We'd particularly like to introduce you to a pretty extraordinary Swedish family whom we first met in an anchorage in Spain back in 2012.
|Photo from Salsa's blog|
Staffan and Ellinor, with their two children Erika and Andreas had set off in their 45ft yacht 'Salsa' earlier that summer and we got to know them pretty well as we crossed the Atlantic at the same time and even shared locks in the Panama Canal. Actually the first meeting in Spain wasn't great - Staffan shouted at us that he thought we were anchored too close to him, but we've forgiven him since!

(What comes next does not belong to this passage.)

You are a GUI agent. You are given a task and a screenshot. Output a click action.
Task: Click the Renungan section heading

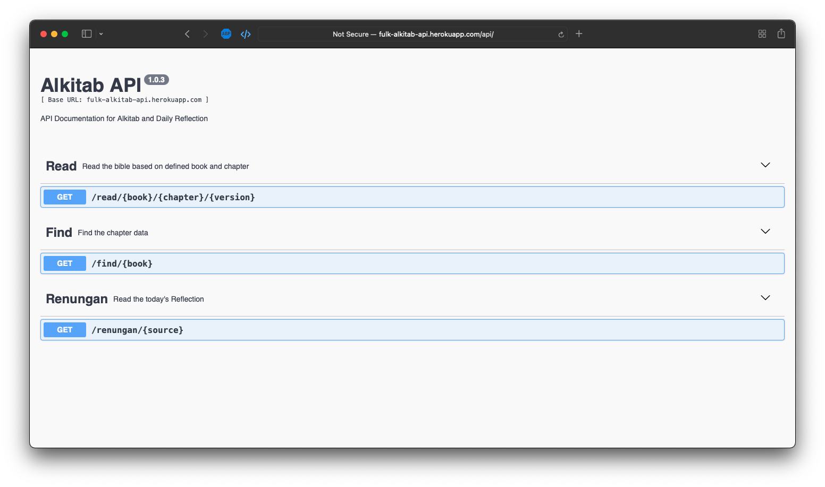tap(77, 299)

This (southern hemisphere) summer, they bucked the trend and, instead of sailing south to NZ to avoid the cyclone season, they stayed in Fiji. The country was spared any cyclones this year, unlike the previous one, but of course neighbouring Vanuatu was decimated by Cyclone Pam a couple of months ago.
Their proximity to Vanuatu (about 4 days's sail from western Fiji) and their on-board skills (Ellinor was a consultant paediatrician in Sweden and Staffan was a film producer and business guru so has great project-management skills) meant that they immediately volunteered to help with the disaster recovery programme. They joined a brilliant charity called Sea Mercy (click for the link to their website) which uses sailing yachts to bring medical aid to Pacific Islands where conventional shipping just can't gain access.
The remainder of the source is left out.